One of the main reasons many echocardiographic labs still measure M-mode LV dimensions and their fractional change is that the 2017 AHA/ACC guidelines still recommend their use for decision-making in chronic AR patients.1 Volumetric measurements, especially of EF, could be better, but this has not been established. Thus, this study by Yang et al is of interest. Surprisingly, volumetric measurements were equal, but not better than linear measurements for predicting mortality in chronic asymptomatic AR patients. However, when cutpoints suggested by other studies were used, LVESVi > 45 mL/m2 was statistically significant at predicting mortality, whereas LVESDi > 20 mm/m2 was not. Also, LVESVi was superior to LVEDVi at predicting mortality. This suggests LVESVi is the volume measure to follow if one does not want to rely on M-mode echoes.

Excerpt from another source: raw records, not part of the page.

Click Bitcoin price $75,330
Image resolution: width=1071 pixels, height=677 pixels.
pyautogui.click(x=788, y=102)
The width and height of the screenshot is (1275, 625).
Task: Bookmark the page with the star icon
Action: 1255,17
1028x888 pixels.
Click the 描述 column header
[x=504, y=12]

The results with EF were surprising in a couple of ways. First, EF by either linear estimations or volumetric calculations were equally discriminatory for mortality. The formula used for estimating EF from linear measurements was not specified in the methods. The references the authors quoted were not supportive of any of the methods that have been proposed (e.g., the Teichholz formula, Quinones equation) in comparison to volumetric measurements. Second, mortality rates started to increase at < 60%. The guidelines cutpoint for considering surgery in an asymptomatic patient is < 50%, and the lower limit of normal for two-dimensional volumetric LVEF is 55%. It seems LVEF by any means lacks precision for establishing a decision cutpoint in chronic AR. This aligns with my general suspicion of using ratios for any clinical decisions. Cardiologists often do not know whether the numerator or the denominator is driving the value.

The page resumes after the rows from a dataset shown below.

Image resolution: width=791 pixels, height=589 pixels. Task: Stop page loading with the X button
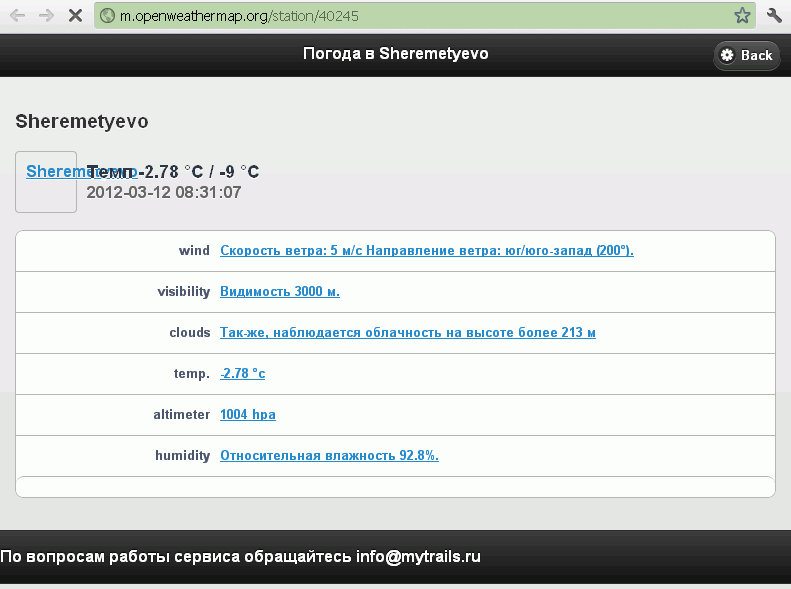(x=76, y=16)
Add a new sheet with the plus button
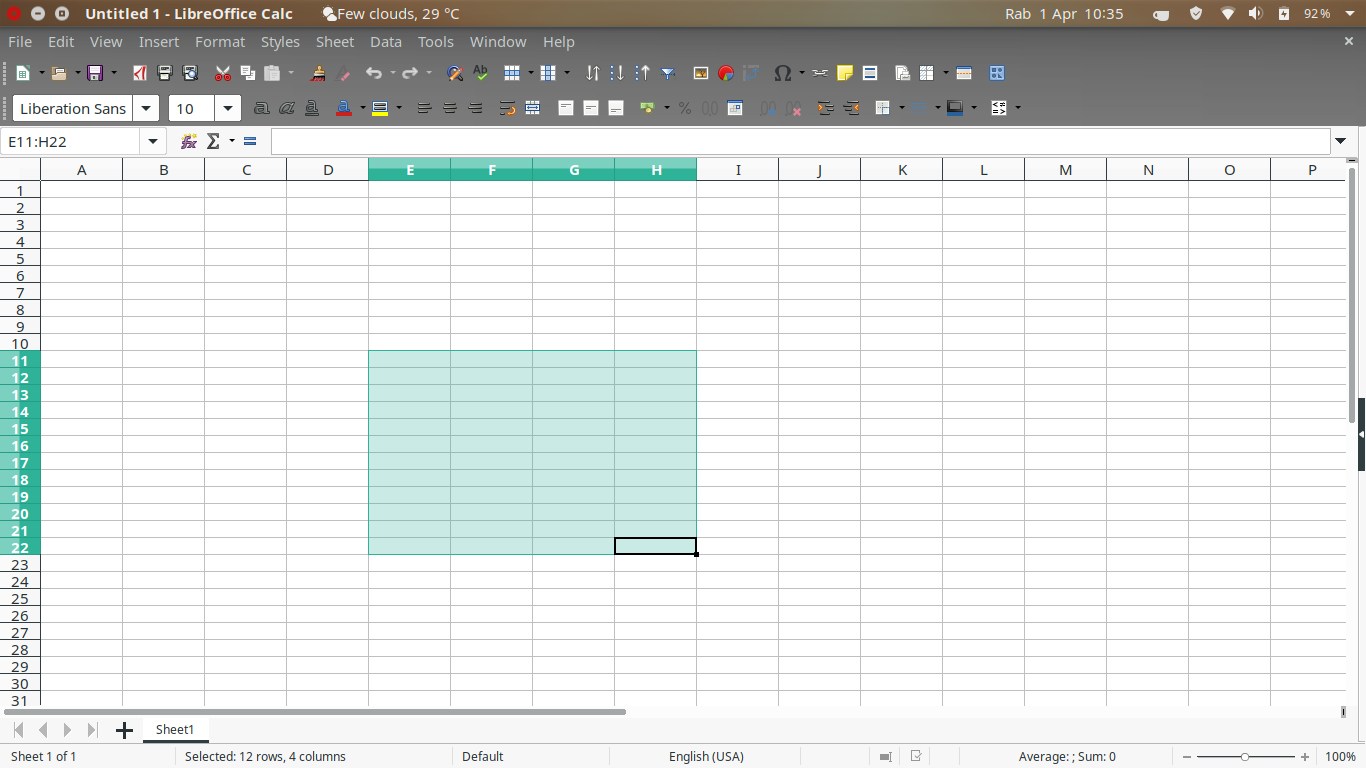1366x768 pixels. pos(124,729)
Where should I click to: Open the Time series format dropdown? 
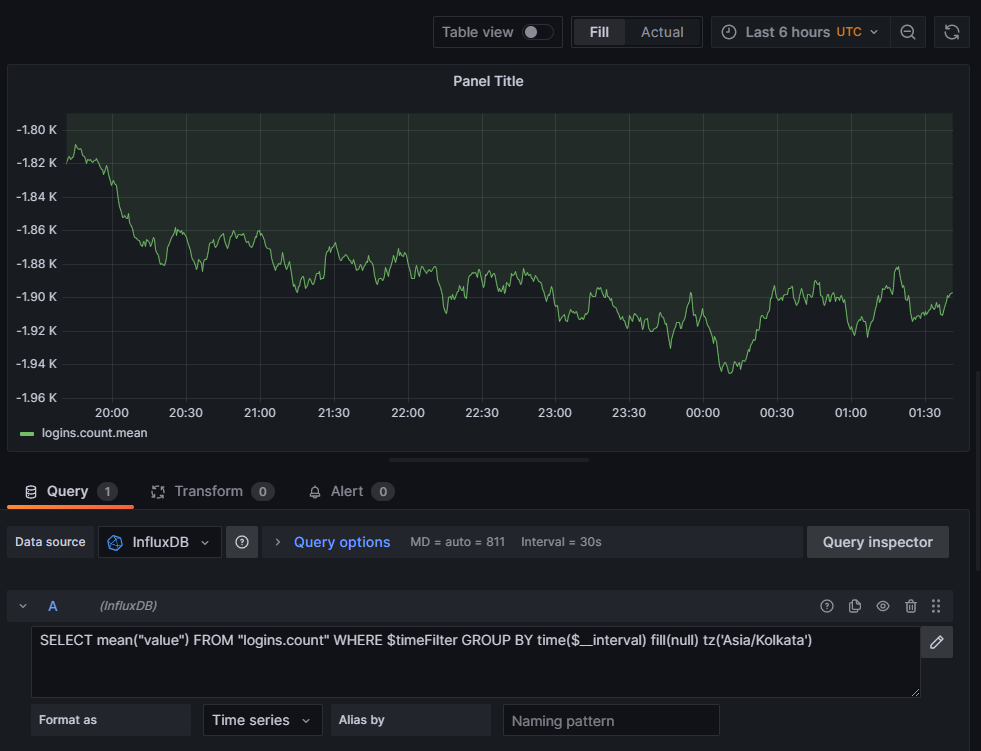point(263,720)
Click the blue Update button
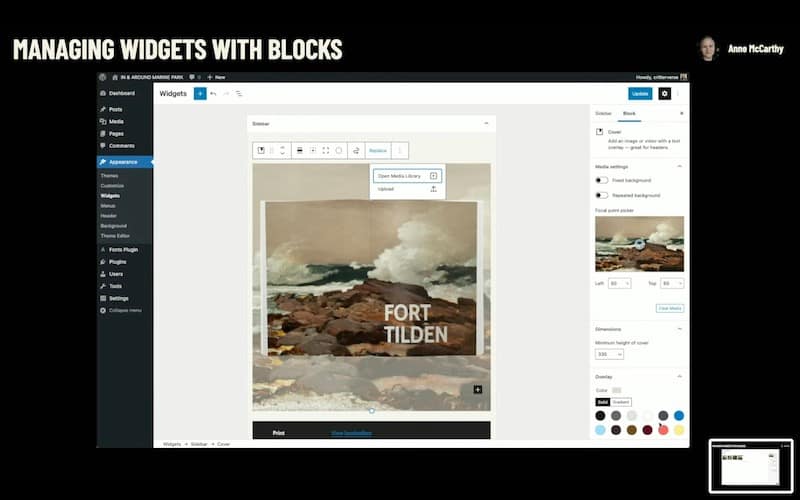Screen dimensions: 800x500 [640, 93]
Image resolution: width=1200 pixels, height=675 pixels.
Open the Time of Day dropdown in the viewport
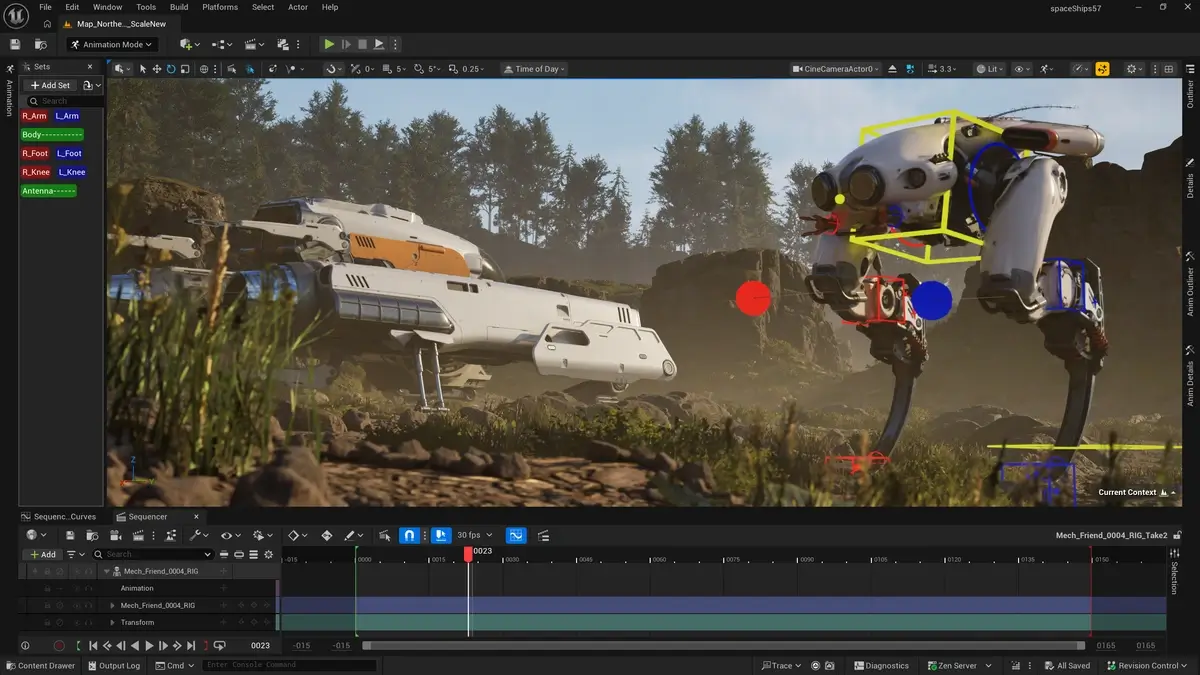coord(533,68)
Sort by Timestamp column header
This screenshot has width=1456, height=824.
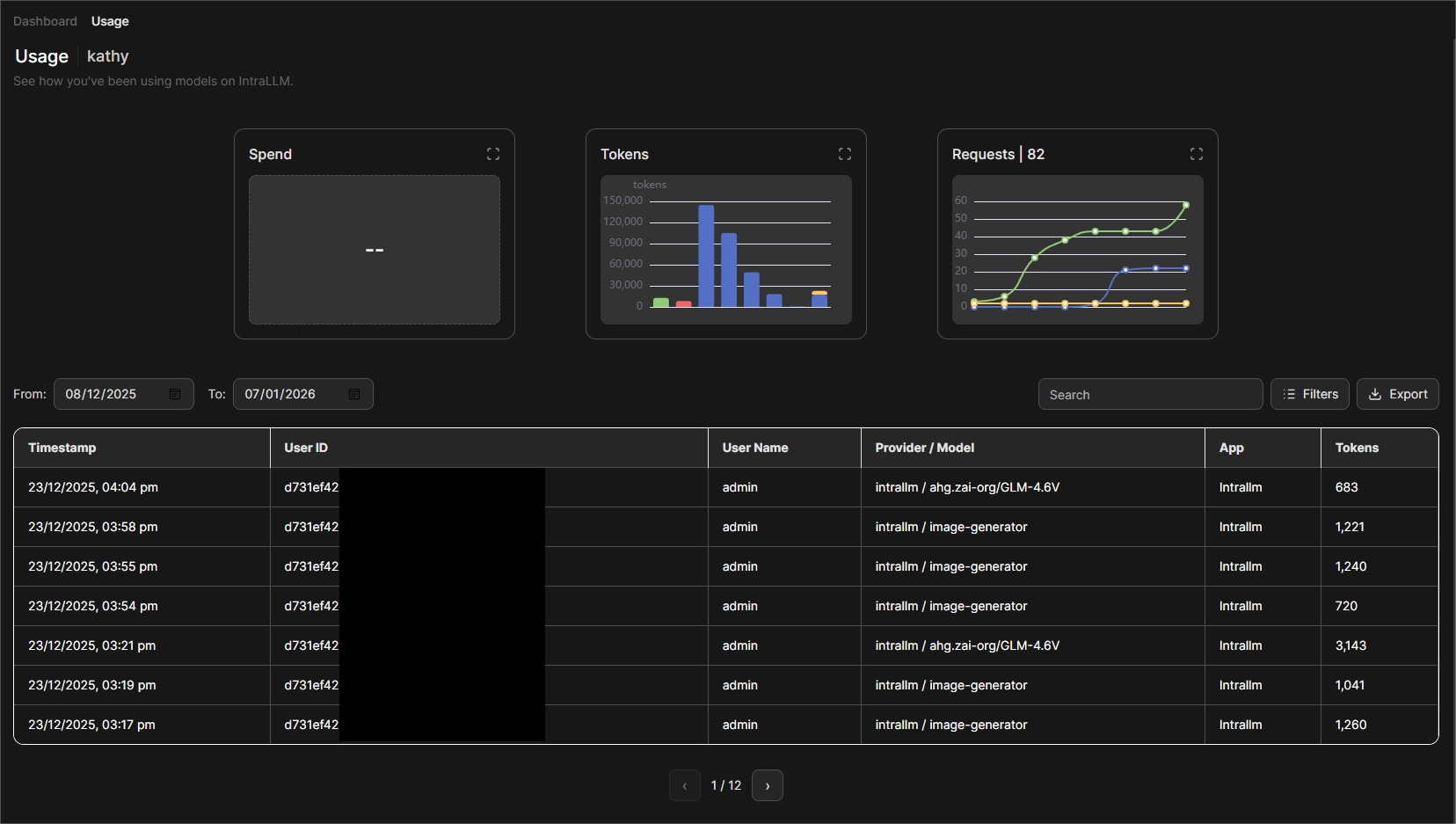click(x=62, y=448)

There were limitations to this study. It was retrospective, observational, and occurred at one center. The presence or absence of symptoms was not verified by exercise testing. The authors did not exclude patients with atypical symptoms, which were present in 7% of the study population. About 10% of patients underwent only single-plane volumetric measurements because of technical difficulties. (Although < 10% were rejected for inadequate images). The study population was relatively young (mean age, 60 years), with 37% presenting with a bicuspid aortic valve. There were few deaths (17% mortality rate), which hinders the precision of the mortality risk estimates. Also, only deaths under medical surveillance were considered in the mortality risk calculations, which were 80% of the total deaths. Twenty percent of total deaths occurred within 30 days of surgery, which was performed on 121 patients (25%) during follow-up, resulting in a 14% surgical mortality. In addition, no other outcomes were considered, such as hospitalizations for heart failure or cardiac death in particular. Finally, these data may not be applicable to patients with chronic AR who are suitable candidates for transcutaneous valve replacement.

REFERENCE

  1. Nishimura RA, Otto CM, Bonow RO, et al. 2017 AHA/ACC guideline for the management of patients with valvular heart disease: A report of the American College of Cardiology/American Heart Association Task Force on Practice Guidelines. J Am Coll Cardiol 2017;70:252-289.